15 Oct Contract Deviations: How Small Changes Can Unlock Big Costs
No fleet ever runs exactly as planned. Mileage changes, vehicles come off-fleet earlier than expected, and contracts are adjusted mid-term. Suppliers refer to this as contract deviation, and it’s one of their most profitable levers.
Common Triggers
- Adjustments – When usage strays 10–20% from agreed parameters, suppliers reset contracts, usually in their favour.
- Excess mileage – End-of-contract charges vary widely between suppliers and are often inflated.
- Early termination – Opaque penalties can lock organisations into contracts that no longer meet their needs.
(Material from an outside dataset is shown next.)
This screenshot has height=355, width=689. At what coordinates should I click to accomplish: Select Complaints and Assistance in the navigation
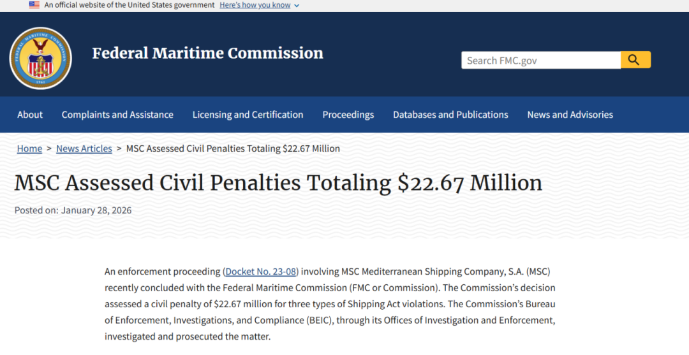tap(117, 115)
The Risk for Procurement Leaders
Suppliers often control the reset methodology, not the market. Without predefined formulas and rules, procurement is left exposed to supplier-driven recalculations. Over the life of a fleet, this can add up to significant and unpredictable costs.
What To Do Instead
- Define deviation rules upfront – Remove ambiguity by fixing adjustment criteria in contracts.
- Standardise excess mileage rates – Ensure fairness and transparency in both charges and credits.
- Model termination scenarios – Understand and negotiate clear, equitable exit formulas before signing.
Contract deviations are inevitable, but excessive costs don’t have to be. With clear governance and contractual controls, procurement can keep flexibility without funding supplier profit.